Beide Hasenpfoten waren mit einem groben Strick umschlungen, der an einem Haltegriff festgebunden war. „Du bist gefesselt!", entfuhr es Johann.
„Wer Augen hat...", meckerte das Wer-Kaninchen. „Wer macht mich jetzt los?"
„Ich mach' ja schon!" Johann nestelte eine Weile an dem Strick. „Verflucht noch eins!" Er zog und zerrte. Das Wer-Kaninchen stöhnte und schimpfte.
„Jetzt halt doch mal endlich still", beschwerte sich Johann. Aber um dem Wunsch nachzukommen, zitterte das Wer-Kaninchen viel zu stark. Henriette strich ihm beruhigend über die Schultern.
„Ich krieg's nicht hin", verkündete Johann schließlich und gab auf.
„Lass mich mal." Henriette nahm seinen Platz ein und kniete sich neben das Wer-Kaninchen. „Im Knotenlösen war ich schon immer gut."
Aber auch sie plagte sich eine ganze Weile ab, ohne dass der Strick auch nur einen Millimeter nachgab. „Du hast nicht zufällig irgendwo eine Schere? Oder ein Messer?"
„Wer weiß?", antwortete das Wer-Kaninchen, schüttelte aber gleichzeitig den Kopf.
Henriette beugte sich ganz hinunter und nahm den Strick zwischen die Zähne und zerrte gleichzeitig mit den Händen daran.
„Wer hat dir das angetan?", fragte Johann. Immer wieder schaute er den langen Gang entlang, dorthin, wo der Schatten verschwunden war.
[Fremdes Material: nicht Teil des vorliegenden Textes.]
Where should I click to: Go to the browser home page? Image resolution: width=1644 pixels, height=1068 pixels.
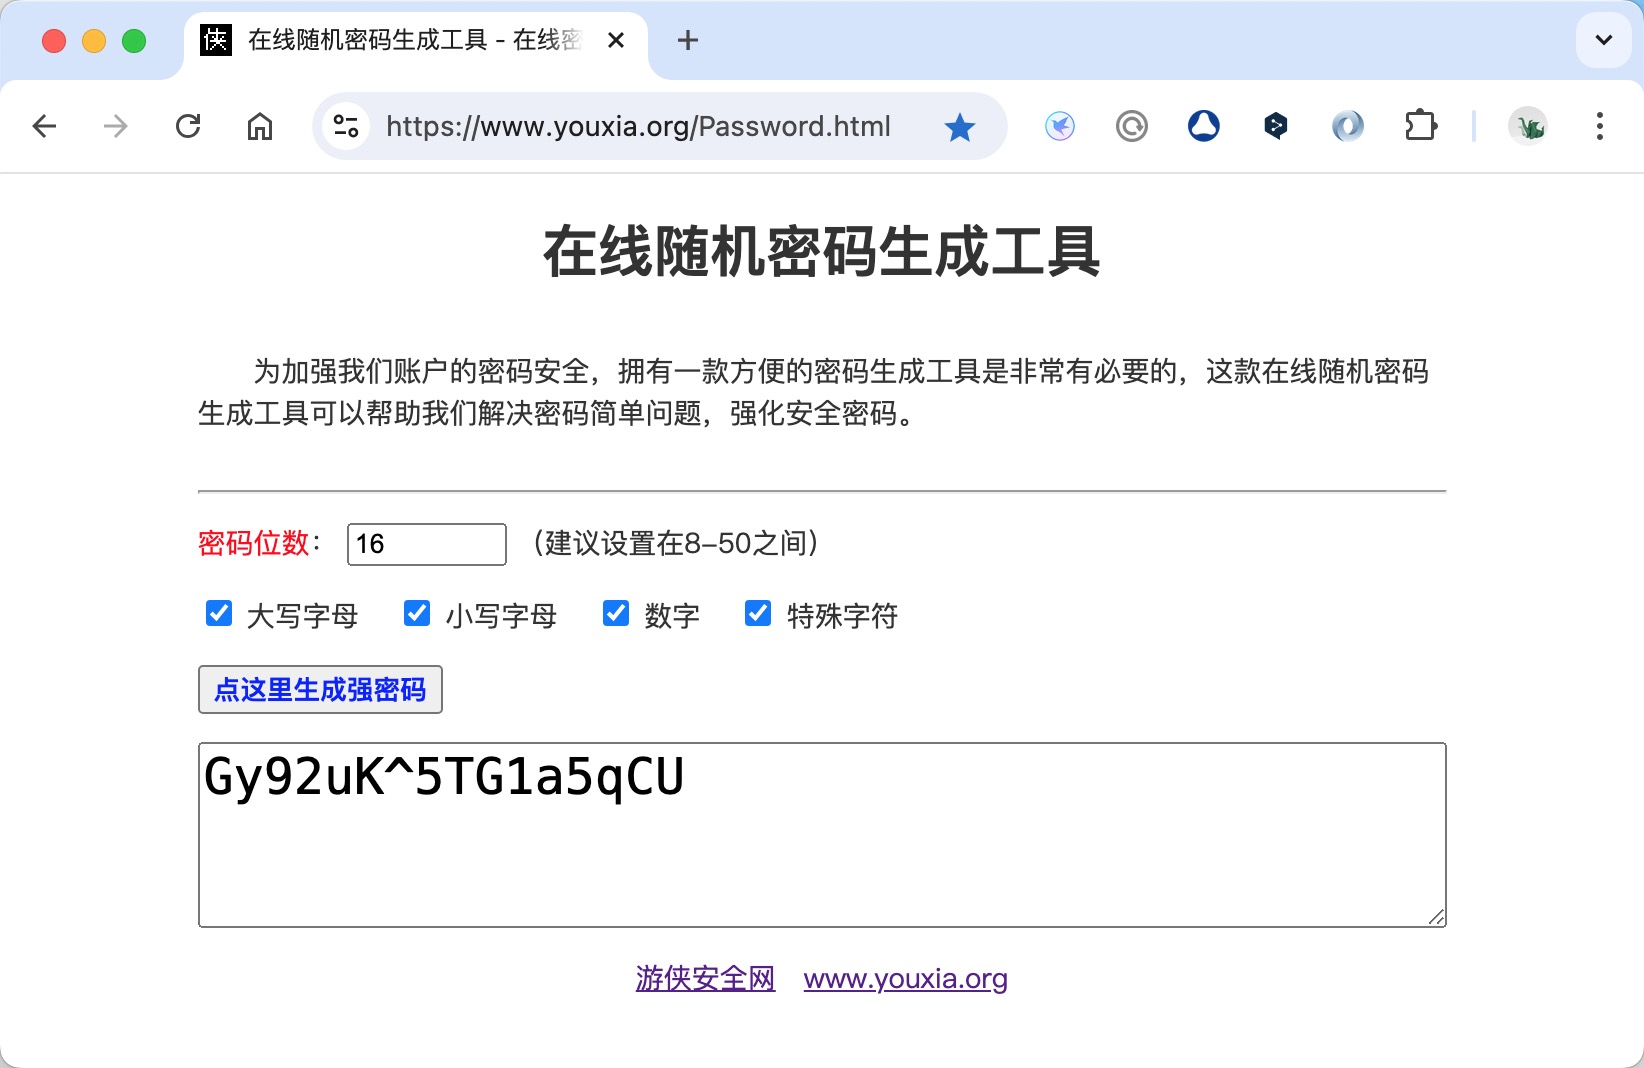[260, 126]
Alles sah ruhig aus. Nichts war zu sehen. In den Fingern drehte er den Zettel hin und her und im Kopf die Worte, die darauf standen.
„Wer weiß das schon? Wer macht denn so was? Wer konnte das ahnen?" Das Wer-Kaninchen schüttelte hilflos den Kopf. Johann gab auf. "Wer hat überhaupt den Schaffner gesehen?"
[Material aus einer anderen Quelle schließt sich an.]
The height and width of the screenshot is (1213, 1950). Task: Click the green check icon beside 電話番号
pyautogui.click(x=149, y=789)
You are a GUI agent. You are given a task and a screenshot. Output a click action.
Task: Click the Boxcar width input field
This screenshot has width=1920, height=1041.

„Ha!", rief Henriette triumphierend und richtete sich auf. Da löste sich endlich der Knoten und sie konnte ein Ende des Stricks hindurchschieben. Wenige Sekunden später waren die Handgelenke des Wer-Kaninchens frei. Johann hievte ihn auf einen der Sitze.
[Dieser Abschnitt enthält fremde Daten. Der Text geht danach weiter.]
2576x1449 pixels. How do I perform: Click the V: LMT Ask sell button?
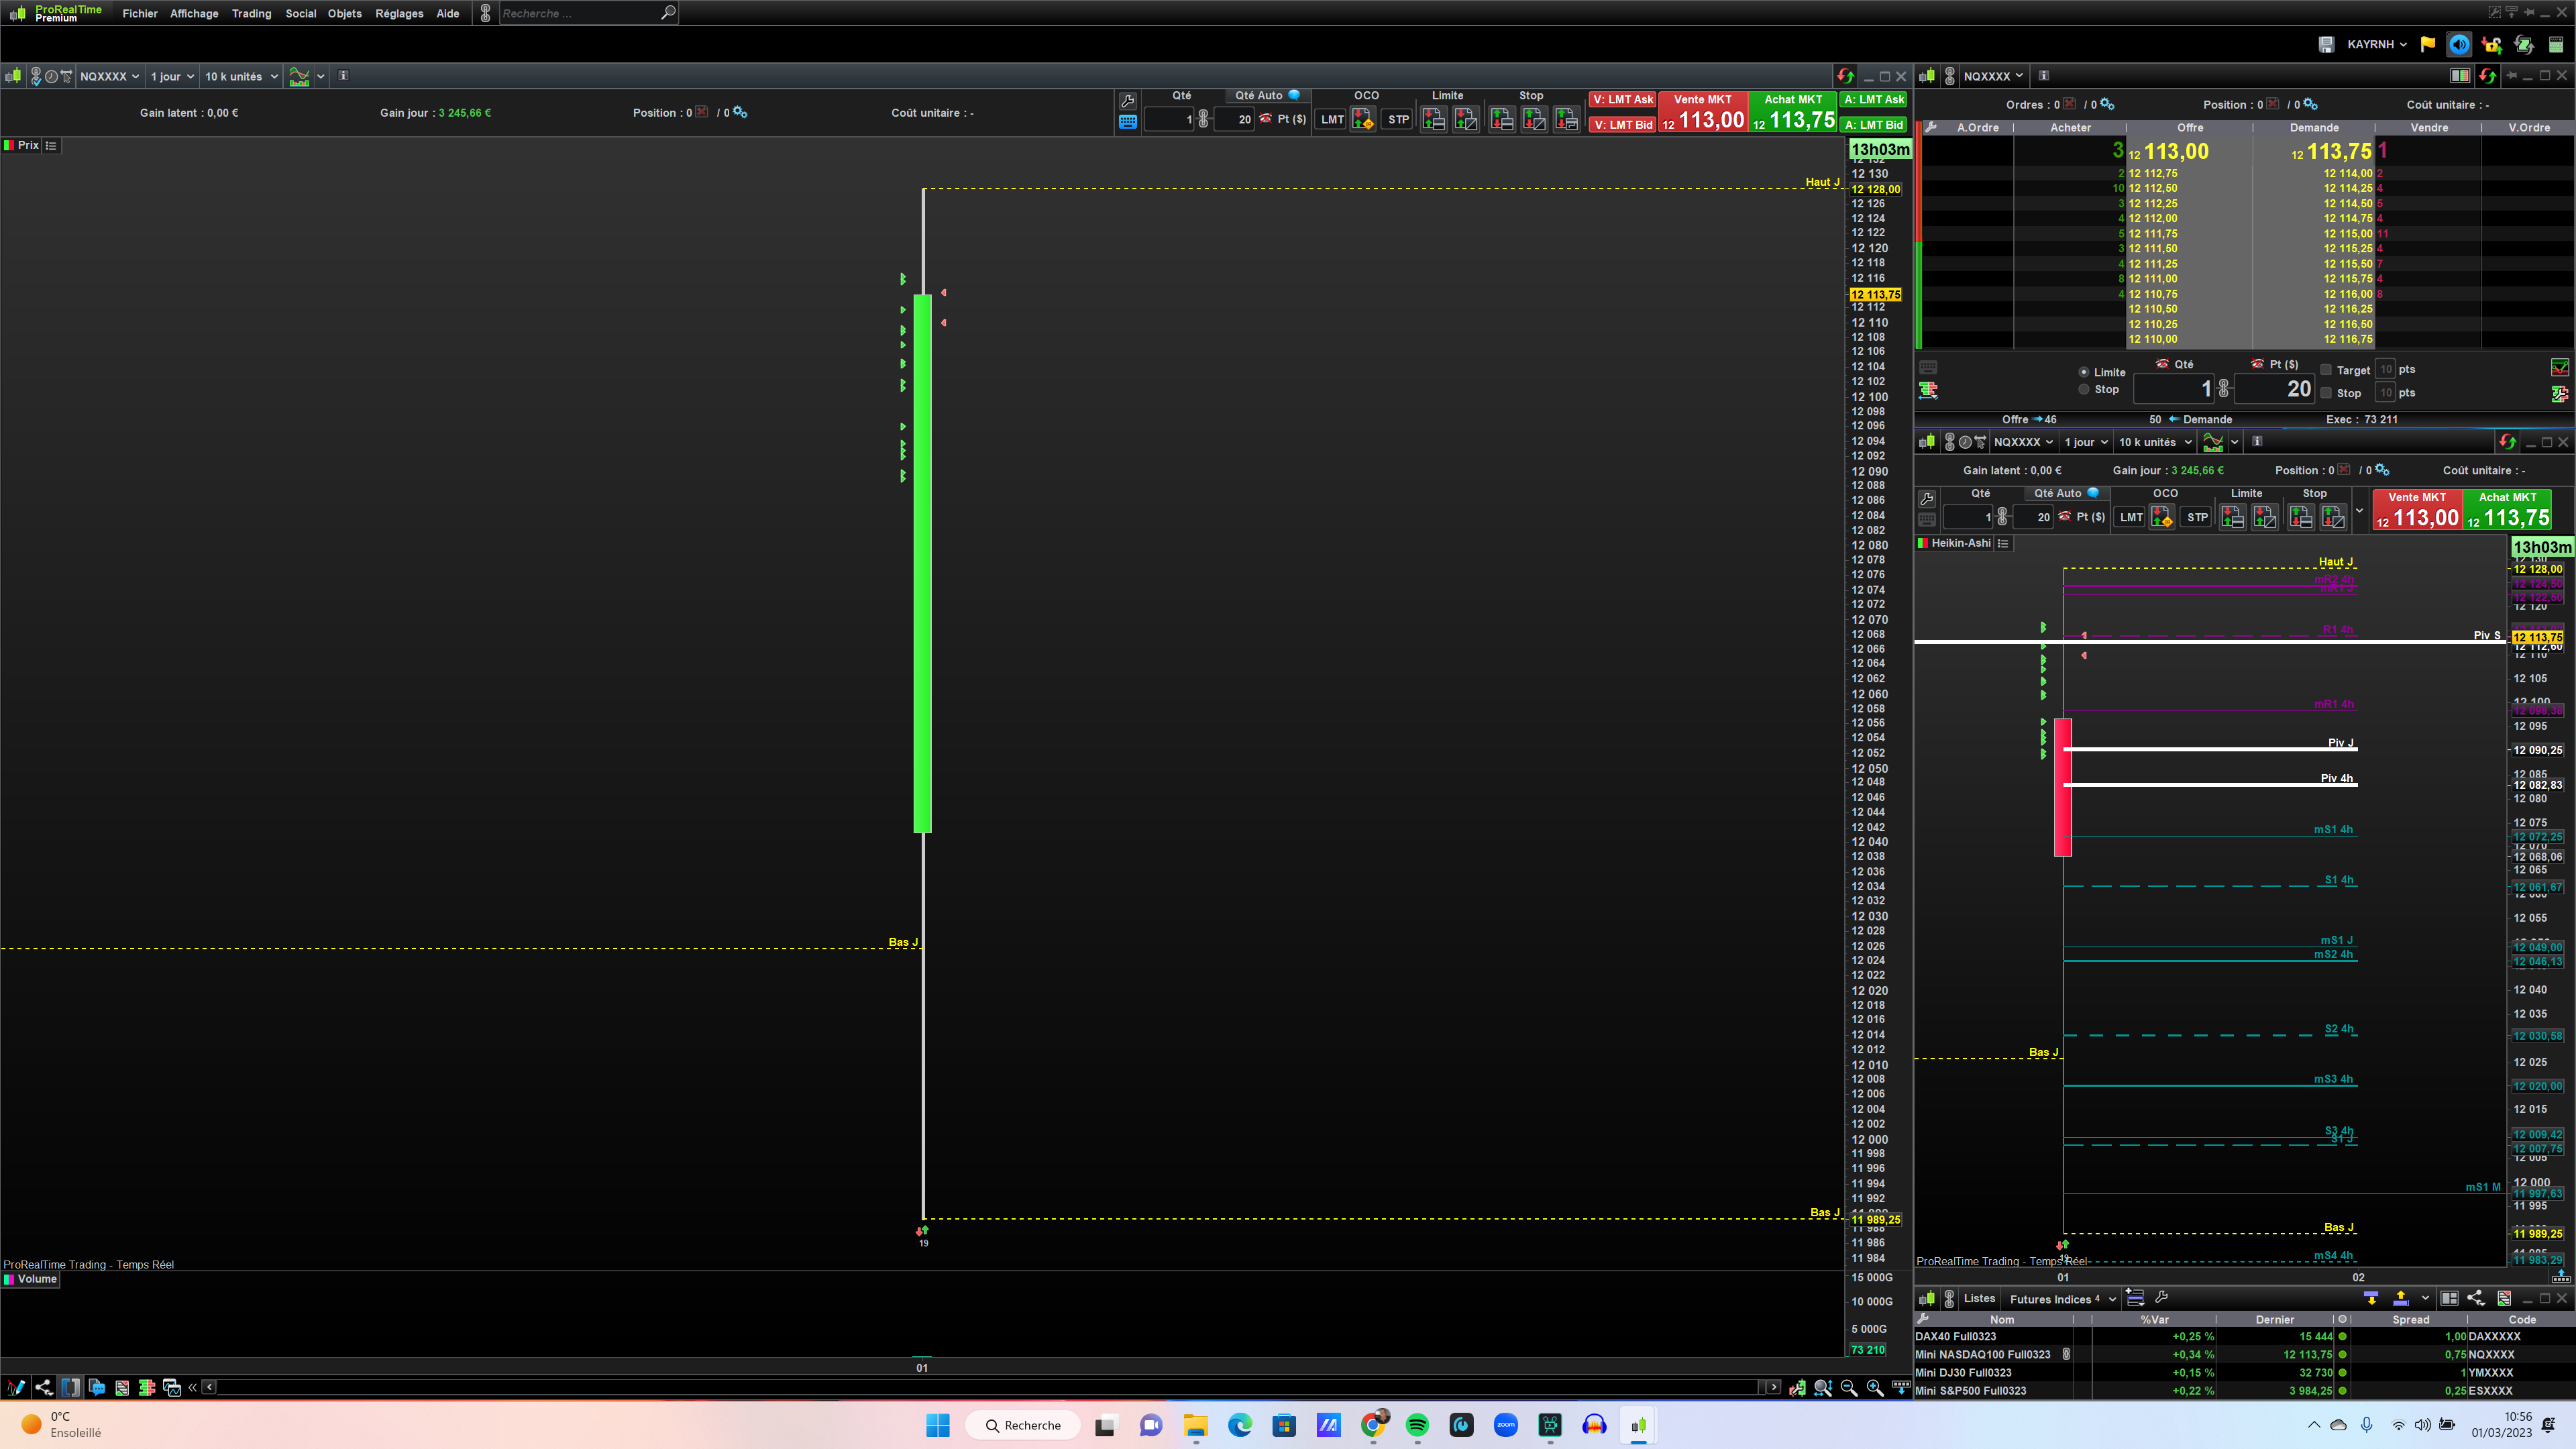click(1622, 99)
„Wer hält ihn auf?", fragte das Wer-Kaninchen, schaute die beiden aus großen Knopfaugen an, während er sich über das aufgeraute, struppige Fell seiner Vorderarme rieb.
„Können wir noch irgendetwas für dich tun?", erkundigte sich Henriette.
„Wer hält ihn auf?", wiederholte das sitzende, immer noch zittrige Fellbündel.
„Ja wen denn überhaupt?", fragte Johann sichtlich genervt. Ihm gefiel das alles ganz und gar nicht. Erst der wirre Blinde, dann dieser Zettel, und nun der gefesselte Fahrkarten-Hase. Was sollte als nächstes kommen? Oder wer?
Keiner hielt mehr den Gang im Auge. Und so bemerkten sie erst, dass sie nicht mehr allein waren, als die Schiebetür mit einem Krachen zugeknallt wurde.
Der Knall klang wie ein Peitschenhieb. Unheilvoll, bedrohlich und viel zu laut.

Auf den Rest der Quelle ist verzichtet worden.